I don’t think Bob Dylan won Grammys when he was doing the work that marked him as the special one he was. The Grammys are a great, cool thing. But, certainly plenty of people who are doing amazing work don’t get noticed by the Grammys for a number of reasons. You can look at that and be like, “It’s a shame. It’s unfair.” And it is. But, that doesn’t take anything away from Mavis Staples being who Mavis Staples is. Or from any of those people being who they are and doing what they do. I think it’s unfortunate, but time and history will rectify those things. Mavis Staples, even if she’d never won a Grammy, is not going to be forgotten.
What did it mean to you to participate in Mavis’s recent tribute show?
Oh, man … I was so thrilled to be there and be one of the people who got to present how much I love her and be a part of paying tribute to her. Of all the singers that I idolize, she just has this special place for me. She has this incredible joy that she brings with her everywhere she goes.

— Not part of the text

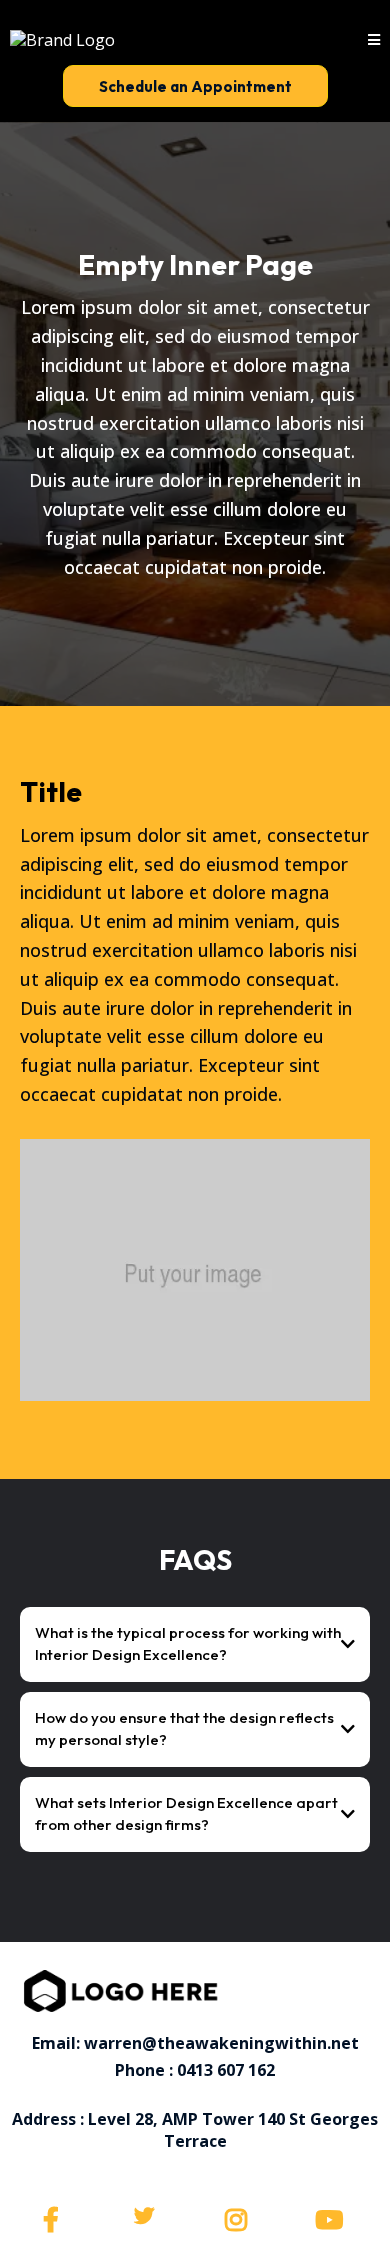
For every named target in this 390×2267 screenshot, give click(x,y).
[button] (374, 40)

I think the first time I saw her in concert was at the Gospel Tent at New Orleans Jazz Fest. This was when Pops Staples was still alive. She came out and, from the moment she came up there, was just beaming. She had this incredible charisma and this incredible joy that she infected everyone with. Every time I’ve seen her since, no matter what she’s singing or what forum she’s in, she brings that. It’s an inclusiveness. There’s a depth to it that … you can look at her as being a great singer and admire her for that — and that’s wonderful — but you feel like she’s just a bringer of love and joy. It’s really amazing to be able to do that.

And she’ll be 76 in July.
Exactly. To be part of that was wonderful. I know that she’s had some health issues, so to see her — energetic and healthy — get out there and sing with Jeff Tweedy and this one and that one … that was, for me, such a beautiful thing to see her like that.
Another thing that I really loved about being part of the Mavis tribute is that people did songs not just from the old days. In fact, a lot of the Staple Singers songs that I thought would get done because they were obvious choices, didn’t get done. People went to the material from her work in the past 15 to 20 years which is so rich and so wonderful. Mavis is not a nostalgia act. She’s somebody who’s kept doing this and, because of who she is, writers want her to cover their material and musicians want to work with her. People want to keep what she has alive and current. That’s one of the great things about her. She’s not just, “Oh, remember what I did back in the day?” She still has so much to give and she’s supported by a great live band. It’s wonderful to see.
Are you still going to be going at 76 — that feisty and everything?
You know, I hope so. My mom’s 84 and she runs rings around me. I might have that. I hope so. I hope people are still interested in hearing me.